* Selected excerpt
⁂

Step 2. Define a NAT pool containing the available inside global addresses by issuing the ip nat pool pool_name starting_ip ending_ip netmask subnet_mask command in global configuration mode.

Step 3. Specify that an interface is an inside interface with the ip nat inside command (in interface configuration mode).

Step 4. Specify that an interface is an outside interface, with the ip nat outside command (in interface configuration mode).

Step 5. Associate the ACL (identifying the inside local addresses) with the NAT pool (identifying the inside global addresses) using the ip nat inside source list acl pool nat_pool command (in global configuration mode).

Example 12-3, based on the topology illustrated in Figure 12-4, shows a dynamic NAT configuration example.

Image

Figure 12-4 NAT Topology

Example 12-3 Dynamic NAT Configuration


R1# show run
... OUTPUT OMITTED ...
interface FastEthernet0/0
ip address 10.1.1.100 255.255.255.0
ip nat inside
!
interface FastEthernet0/1
ip address 198.51.100.1 255.255.255.240
ip nat outside
... OUTPUT OMITTED ...
ip nat pool ISP-POOL 198.51.100.3 198.51.100.14 netmask 255.255.255.240
ip nat inside source list 1 pool ISP-POOL
!
access-list 1 permit 10.1.1.0 0.0.0.255

R1# show ip nat translations
Pro Inside global Inside local Outside local Outside global
icmp 198.51.100.3:6 10.1.1.1:6 203.0.113.2:6 203.0.113.2:6
--- 198.51.100.3 10.1.1.1 --- ---
icmp 198.51.100.4:1 10.1.1.2:1 203.0.113.2:1 203.0.113.2:1
--- 198.51.100.4 10.1.1.2 --- ---


In Example 12-3, the Fa 0/0 interface is designated as an inside interface with the ip nat inside command. Similarly, the Fa 0/1 interface is designated as an outside interface with the ip nat outside command.

The inside local addresses are identified with the access-list 1 permit 10.1.1.0 0.0.0.255 command, and a NAT pool containing a range of inside global addresses is specified with the ip nat pool ISP-POOL 198.51.100.3 198.51.100.14 netmask 255.255.255.240 command. The ACL specifying the inside local addresses and the NAT pool specifying the inside global addresses are then associated with one another using the ip nat inside source list 1 pool ISP-POOL command.

Output from the show ip nat translations command verifies that Router R1 is indeed performing NAT translations. The output also shows the sessions that Client 1 and Client 2 have with the Server, and the corresponding IP addresses being used.


Note

In Example 12-3, the Outside local column contains the server’s IP address of 203.0.113.2, which is the same IP address shown in the Outside global column. The reason these IP addresses are the same is that NAT is not being performed at the server’s location. Because there is no private IP address representing the server, you can ignore the Outside local column for this topology (and in most NAT topologies).

⁂

* Records supplied
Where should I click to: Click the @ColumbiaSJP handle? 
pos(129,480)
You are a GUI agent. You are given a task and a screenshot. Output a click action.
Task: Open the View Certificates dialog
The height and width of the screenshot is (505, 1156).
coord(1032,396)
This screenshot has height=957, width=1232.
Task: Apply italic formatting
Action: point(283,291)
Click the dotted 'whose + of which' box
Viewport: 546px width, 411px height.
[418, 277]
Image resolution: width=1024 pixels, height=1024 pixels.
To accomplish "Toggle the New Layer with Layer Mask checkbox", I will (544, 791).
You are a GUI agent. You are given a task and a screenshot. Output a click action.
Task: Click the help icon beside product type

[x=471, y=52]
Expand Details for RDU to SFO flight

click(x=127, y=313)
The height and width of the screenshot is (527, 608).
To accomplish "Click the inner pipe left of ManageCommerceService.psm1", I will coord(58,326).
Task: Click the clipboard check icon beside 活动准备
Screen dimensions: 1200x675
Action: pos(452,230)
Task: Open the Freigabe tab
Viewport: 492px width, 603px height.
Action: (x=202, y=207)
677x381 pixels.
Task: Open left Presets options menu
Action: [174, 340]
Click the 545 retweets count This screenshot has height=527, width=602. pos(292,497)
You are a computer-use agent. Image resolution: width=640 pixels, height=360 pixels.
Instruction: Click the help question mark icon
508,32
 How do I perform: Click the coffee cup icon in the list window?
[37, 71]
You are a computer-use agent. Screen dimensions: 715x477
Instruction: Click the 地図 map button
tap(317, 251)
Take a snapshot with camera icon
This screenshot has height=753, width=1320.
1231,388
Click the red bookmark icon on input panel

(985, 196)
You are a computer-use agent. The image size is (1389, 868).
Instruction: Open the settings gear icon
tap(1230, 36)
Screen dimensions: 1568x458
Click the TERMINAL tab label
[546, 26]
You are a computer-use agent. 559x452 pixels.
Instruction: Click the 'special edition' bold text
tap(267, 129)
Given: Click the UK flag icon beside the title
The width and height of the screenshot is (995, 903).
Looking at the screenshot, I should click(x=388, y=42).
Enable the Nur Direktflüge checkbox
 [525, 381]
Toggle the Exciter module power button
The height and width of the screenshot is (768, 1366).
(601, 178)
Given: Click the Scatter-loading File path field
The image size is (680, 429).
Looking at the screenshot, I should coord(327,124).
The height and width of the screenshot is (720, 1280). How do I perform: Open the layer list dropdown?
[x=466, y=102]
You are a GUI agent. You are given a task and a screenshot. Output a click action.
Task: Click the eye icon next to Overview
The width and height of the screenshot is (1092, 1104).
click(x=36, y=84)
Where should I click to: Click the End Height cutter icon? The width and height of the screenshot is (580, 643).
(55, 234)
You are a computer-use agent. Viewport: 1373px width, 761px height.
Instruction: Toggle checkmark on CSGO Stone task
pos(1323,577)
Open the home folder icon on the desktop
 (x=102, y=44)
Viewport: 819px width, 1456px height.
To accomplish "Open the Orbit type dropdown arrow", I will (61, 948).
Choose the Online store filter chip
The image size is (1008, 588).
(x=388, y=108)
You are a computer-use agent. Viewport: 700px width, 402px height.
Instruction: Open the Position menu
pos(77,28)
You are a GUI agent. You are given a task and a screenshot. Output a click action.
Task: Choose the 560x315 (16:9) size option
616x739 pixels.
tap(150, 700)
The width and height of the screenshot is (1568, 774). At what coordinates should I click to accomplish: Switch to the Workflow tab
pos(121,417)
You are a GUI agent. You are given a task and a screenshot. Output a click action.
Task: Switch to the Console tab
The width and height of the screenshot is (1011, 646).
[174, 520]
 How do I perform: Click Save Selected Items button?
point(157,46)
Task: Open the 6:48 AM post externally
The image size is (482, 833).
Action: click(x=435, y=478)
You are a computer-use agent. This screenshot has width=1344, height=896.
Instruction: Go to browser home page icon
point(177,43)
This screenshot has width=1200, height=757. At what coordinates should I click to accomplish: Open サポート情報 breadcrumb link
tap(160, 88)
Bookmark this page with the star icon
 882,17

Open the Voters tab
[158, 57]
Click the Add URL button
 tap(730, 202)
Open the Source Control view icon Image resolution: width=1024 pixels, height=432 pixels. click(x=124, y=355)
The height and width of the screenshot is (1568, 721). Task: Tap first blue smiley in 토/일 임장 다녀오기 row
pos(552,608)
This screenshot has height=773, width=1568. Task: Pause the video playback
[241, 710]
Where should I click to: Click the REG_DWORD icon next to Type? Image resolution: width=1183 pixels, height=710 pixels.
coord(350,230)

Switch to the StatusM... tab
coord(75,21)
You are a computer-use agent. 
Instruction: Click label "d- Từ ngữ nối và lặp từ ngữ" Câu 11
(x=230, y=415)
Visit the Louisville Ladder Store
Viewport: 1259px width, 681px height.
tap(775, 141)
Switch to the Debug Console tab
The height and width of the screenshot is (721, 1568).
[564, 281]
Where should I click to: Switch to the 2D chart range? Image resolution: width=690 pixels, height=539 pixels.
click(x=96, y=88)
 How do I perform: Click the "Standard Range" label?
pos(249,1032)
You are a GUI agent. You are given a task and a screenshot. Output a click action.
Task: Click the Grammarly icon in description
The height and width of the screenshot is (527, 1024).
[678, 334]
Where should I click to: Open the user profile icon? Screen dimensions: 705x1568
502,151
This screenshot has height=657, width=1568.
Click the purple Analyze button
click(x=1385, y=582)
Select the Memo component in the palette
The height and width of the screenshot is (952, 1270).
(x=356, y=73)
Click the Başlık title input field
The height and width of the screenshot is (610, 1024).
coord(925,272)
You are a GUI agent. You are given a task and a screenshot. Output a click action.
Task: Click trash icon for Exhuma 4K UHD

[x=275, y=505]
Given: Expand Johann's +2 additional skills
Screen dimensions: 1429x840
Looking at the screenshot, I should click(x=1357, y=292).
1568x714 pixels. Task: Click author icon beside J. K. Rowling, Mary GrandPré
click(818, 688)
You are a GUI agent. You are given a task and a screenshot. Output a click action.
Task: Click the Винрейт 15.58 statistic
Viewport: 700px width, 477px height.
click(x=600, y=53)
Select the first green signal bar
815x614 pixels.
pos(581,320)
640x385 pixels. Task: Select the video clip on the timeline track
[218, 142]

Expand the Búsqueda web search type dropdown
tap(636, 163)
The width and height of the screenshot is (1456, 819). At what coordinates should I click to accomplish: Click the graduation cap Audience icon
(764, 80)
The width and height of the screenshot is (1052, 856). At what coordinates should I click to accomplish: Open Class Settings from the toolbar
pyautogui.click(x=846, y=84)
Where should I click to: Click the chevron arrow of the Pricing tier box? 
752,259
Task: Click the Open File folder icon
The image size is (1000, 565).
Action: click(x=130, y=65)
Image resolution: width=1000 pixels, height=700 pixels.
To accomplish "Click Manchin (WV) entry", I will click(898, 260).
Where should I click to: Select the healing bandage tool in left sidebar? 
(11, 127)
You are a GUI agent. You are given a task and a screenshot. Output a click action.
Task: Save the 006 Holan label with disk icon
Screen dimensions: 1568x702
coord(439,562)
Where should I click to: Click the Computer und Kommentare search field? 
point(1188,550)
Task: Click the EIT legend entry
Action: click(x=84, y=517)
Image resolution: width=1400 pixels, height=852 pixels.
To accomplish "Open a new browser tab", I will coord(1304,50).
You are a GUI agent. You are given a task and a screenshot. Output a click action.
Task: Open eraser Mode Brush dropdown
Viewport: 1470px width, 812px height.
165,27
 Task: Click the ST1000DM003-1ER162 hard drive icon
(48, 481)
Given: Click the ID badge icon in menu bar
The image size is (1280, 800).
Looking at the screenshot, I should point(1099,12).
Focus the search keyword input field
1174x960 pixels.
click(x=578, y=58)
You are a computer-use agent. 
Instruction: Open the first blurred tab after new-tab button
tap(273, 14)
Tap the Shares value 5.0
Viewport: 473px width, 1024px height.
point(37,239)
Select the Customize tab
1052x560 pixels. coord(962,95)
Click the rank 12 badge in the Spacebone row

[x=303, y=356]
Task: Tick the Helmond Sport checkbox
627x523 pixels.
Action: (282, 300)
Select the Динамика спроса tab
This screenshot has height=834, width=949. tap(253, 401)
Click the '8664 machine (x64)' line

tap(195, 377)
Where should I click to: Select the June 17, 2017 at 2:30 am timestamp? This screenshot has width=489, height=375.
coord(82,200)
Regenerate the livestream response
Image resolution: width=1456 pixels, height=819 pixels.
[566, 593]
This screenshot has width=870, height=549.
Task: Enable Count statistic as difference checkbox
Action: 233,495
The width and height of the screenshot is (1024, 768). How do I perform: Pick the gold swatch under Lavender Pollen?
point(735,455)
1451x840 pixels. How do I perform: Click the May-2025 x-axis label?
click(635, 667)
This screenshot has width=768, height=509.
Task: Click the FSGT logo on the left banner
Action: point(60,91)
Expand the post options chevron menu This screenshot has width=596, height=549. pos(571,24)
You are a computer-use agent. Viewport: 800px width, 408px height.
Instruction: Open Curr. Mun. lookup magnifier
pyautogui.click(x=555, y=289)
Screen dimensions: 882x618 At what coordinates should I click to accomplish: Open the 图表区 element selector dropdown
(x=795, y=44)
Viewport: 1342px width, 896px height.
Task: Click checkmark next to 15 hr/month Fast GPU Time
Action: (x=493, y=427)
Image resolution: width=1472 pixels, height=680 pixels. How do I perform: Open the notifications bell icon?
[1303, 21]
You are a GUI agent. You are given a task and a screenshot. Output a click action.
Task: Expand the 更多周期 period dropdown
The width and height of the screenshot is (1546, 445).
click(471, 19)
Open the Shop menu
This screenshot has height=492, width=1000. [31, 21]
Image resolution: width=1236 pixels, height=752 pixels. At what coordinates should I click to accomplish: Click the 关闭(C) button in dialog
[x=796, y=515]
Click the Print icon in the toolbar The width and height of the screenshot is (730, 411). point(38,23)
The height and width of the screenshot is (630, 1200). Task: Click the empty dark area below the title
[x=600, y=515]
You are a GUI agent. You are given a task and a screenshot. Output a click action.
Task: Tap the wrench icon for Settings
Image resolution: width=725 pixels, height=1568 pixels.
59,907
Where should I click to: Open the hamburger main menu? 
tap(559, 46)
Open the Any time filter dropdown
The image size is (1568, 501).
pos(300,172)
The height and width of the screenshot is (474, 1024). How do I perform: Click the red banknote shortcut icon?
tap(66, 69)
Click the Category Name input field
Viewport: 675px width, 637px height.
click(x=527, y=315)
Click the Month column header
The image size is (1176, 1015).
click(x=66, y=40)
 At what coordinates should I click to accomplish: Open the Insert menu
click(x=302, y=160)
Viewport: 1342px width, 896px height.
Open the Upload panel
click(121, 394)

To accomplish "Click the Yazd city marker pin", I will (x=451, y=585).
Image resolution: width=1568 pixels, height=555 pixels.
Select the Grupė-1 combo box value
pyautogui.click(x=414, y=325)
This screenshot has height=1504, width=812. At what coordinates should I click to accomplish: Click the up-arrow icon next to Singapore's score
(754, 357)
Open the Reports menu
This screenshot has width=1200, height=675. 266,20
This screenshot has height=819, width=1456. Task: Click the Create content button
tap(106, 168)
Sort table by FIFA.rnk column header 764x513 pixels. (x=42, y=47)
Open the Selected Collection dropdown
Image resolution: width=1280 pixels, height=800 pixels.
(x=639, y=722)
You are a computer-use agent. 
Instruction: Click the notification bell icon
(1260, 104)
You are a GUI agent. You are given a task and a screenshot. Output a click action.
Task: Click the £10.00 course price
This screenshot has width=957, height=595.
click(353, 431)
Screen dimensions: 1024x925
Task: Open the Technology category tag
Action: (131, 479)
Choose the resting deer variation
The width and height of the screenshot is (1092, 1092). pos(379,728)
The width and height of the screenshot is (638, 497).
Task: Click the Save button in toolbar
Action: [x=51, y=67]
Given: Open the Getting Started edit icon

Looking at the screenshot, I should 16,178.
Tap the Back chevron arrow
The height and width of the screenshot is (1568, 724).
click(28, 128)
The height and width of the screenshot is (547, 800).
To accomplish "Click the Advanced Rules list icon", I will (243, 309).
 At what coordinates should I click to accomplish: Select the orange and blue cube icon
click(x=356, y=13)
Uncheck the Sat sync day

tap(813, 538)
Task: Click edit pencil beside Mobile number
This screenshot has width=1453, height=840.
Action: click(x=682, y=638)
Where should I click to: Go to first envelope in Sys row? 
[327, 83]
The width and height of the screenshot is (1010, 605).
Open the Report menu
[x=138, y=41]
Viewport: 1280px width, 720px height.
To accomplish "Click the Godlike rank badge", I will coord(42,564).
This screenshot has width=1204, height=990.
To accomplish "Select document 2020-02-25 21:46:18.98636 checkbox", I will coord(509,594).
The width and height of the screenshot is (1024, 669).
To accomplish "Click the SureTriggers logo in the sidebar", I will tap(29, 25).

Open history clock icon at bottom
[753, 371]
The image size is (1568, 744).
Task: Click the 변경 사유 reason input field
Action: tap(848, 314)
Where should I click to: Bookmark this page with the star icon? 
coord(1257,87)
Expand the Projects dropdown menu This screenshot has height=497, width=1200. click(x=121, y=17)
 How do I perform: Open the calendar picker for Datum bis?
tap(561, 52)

⁂

* Required tasks
1. Can you rewrite the paragraph of the dynamic NAT excerpt that begins "The inside local addresses are identified" as a short list that keeps its main facts?
2. Does the dynamic NAT excerpt agree with each statement below? Answer yes or no for each, and quote the words that decide it.
(a) The Fa 0/1 interface is an inside interface.
(b) NAT is not performed at the server's location.
(c) The ip nat pool command is issued in global configuration mode.

* Answers for the exercise
1.
- The access-list 1 permit 10.1.1.0 0.0.0.255 command identifies the inside local addresses.
- The ip nat pool ISP-POOL 198.51.100.3 198.51.100.14 netmask 255.255.255.240 command specifies a NAT pool with a range of inside global addresses.
- The ip nat inside source list 1 pool ISP-POOL command associates the ACL with the NAT pool.

2.
(a) No: "the Fa 0/1 interface is designated as an outside interface with the ip nat outside command."
(b) Yes: "NAT is not being performed at the server’s location."
(c) Yes: "by issuing the ip nat pool pool_name starting_ip ending_ip netmask subnet_mask command in global configuration mode."